_Input rows_
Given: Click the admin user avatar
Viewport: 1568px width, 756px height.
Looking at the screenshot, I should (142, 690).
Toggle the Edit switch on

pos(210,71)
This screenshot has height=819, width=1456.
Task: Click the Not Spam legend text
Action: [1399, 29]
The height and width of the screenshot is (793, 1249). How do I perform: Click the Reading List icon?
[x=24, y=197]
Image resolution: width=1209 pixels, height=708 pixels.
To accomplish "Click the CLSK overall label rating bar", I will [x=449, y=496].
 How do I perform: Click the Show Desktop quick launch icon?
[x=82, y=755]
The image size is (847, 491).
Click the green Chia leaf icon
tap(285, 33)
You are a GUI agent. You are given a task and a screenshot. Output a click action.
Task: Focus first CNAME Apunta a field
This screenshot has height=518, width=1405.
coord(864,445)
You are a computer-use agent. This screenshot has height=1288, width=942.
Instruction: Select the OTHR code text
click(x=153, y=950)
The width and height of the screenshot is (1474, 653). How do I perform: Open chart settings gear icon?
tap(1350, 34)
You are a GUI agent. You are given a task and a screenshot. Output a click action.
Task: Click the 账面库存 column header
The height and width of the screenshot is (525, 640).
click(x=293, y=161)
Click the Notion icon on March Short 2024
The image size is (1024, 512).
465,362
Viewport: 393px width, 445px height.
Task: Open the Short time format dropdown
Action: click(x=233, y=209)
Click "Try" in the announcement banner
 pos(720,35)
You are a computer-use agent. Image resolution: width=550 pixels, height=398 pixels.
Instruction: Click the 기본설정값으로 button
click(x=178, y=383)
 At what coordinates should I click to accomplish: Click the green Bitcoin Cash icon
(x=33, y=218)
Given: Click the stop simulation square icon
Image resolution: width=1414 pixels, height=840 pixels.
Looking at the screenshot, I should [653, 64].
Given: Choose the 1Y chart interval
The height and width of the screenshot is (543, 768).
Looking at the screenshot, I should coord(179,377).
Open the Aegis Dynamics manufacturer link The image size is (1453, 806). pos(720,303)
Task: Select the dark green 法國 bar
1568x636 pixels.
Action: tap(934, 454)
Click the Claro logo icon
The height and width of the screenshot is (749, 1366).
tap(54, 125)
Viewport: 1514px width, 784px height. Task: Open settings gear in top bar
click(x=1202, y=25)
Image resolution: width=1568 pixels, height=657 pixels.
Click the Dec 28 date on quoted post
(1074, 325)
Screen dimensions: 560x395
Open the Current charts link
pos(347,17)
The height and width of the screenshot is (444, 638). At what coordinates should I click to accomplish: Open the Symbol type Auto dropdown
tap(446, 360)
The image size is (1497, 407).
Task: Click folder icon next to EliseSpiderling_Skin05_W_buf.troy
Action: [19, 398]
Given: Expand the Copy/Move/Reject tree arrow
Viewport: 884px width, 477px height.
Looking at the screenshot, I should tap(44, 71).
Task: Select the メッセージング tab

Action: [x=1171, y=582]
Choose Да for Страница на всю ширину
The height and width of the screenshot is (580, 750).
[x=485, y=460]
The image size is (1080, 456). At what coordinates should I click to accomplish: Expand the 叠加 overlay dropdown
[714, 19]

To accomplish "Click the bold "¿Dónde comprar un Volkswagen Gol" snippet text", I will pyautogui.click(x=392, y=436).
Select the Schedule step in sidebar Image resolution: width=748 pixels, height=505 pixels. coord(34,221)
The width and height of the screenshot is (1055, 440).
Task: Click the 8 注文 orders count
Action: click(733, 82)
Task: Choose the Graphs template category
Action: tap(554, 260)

_The exercise_
Write out the lines above exactly as they appear.

_Finished task_
Given: Click the admin user avatar
Viewport: 1568px width, 756px height.
Looking at the screenshot, I should (142, 690).
Toggle the Edit switch on

pos(210,71)
This screenshot has height=819, width=1456.
Task: Click the Not Spam legend text
Action: [1399, 29]
The height and width of the screenshot is (793, 1249). How do I perform: Click the Reading List icon?
[x=24, y=197]
Image resolution: width=1209 pixels, height=708 pixels.
To accomplish "Click the CLSK overall label rating bar", I will [x=449, y=496].
 How do I perform: Click the Show Desktop quick launch icon?
[x=82, y=755]
The image size is (847, 491).
Click the green Chia leaf icon
tap(285, 33)
You are a GUI agent. You are given a task and a screenshot. Output a click action.
Task: Focus first CNAME Apunta a field
This screenshot has height=518, width=1405.
coord(864,445)
You are a computer-use agent. This screenshot has height=1288, width=942.
Instruction: Select the OTHR code text
click(x=153, y=950)
The width and height of the screenshot is (1474, 653). How do I perform: Open chart settings gear icon?
tap(1350, 34)
You are a GUI agent. You are given a task and a screenshot. Output a click action.
Task: Click the 账面库存 column header
The height and width of the screenshot is (525, 640).
click(x=293, y=161)
Click the Notion icon on March Short 2024
The image size is (1024, 512).
465,362
Viewport: 393px width, 445px height.
Task: Open the Short time format dropdown
Action: click(x=233, y=209)
Click "Try" in the announcement banner
 pos(720,35)
You are a computer-use agent. Image resolution: width=550 pixels, height=398 pixels.
Instruction: Click the 기본설정값으로 button
click(x=178, y=383)
 At what coordinates should I click to accomplish: Click the green Bitcoin Cash icon
(x=33, y=218)
Given: Click the stop simulation square icon
Image resolution: width=1414 pixels, height=840 pixels.
Looking at the screenshot, I should [653, 64].
Given: Choose the 1Y chart interval
The height and width of the screenshot is (543, 768).
Looking at the screenshot, I should coord(179,377).
Open the Aegis Dynamics manufacturer link The image size is (1453, 806). pos(720,303)
Task: Select the dark green 法國 bar
1568x636 pixels.
Action: tap(934, 454)
Click the Claro logo icon
The height and width of the screenshot is (749, 1366).
tap(54, 125)
Viewport: 1514px width, 784px height. Task: Open settings gear in top bar
click(x=1202, y=25)
Image resolution: width=1568 pixels, height=657 pixels.
Click the Dec 28 date on quoted post
(1074, 325)
Screen dimensions: 560x395
Open the Current charts link
pos(347,17)
The height and width of the screenshot is (444, 638). At what coordinates should I click to accomplish: Open the Symbol type Auto dropdown
tap(446, 360)
The image size is (1497, 407).
Task: Click folder icon next to EliseSpiderling_Skin05_W_buf.troy
Action: [19, 398]
Given: Expand the Copy/Move/Reject tree arrow
Viewport: 884px width, 477px height.
Looking at the screenshot, I should tap(44, 71).
Task: Select the メッセージング tab

Action: [x=1171, y=582]
Choose Да for Страница на всю ширину
The height and width of the screenshot is (580, 750).
[x=485, y=460]
The image size is (1080, 456). At what coordinates should I click to accomplish: Expand the 叠加 overlay dropdown
[714, 19]

To accomplish "Click the bold "¿Dónde comprar un Volkswagen Gol" snippet text", I will pyautogui.click(x=392, y=436).
Select the Schedule step in sidebar Image resolution: width=748 pixels, height=505 pixels. coord(34,221)
The width and height of the screenshot is (1055, 440).
Task: Click the 8 注文 orders count
Action: click(733, 82)
Task: Choose the Graphs template category
Action: tap(554, 260)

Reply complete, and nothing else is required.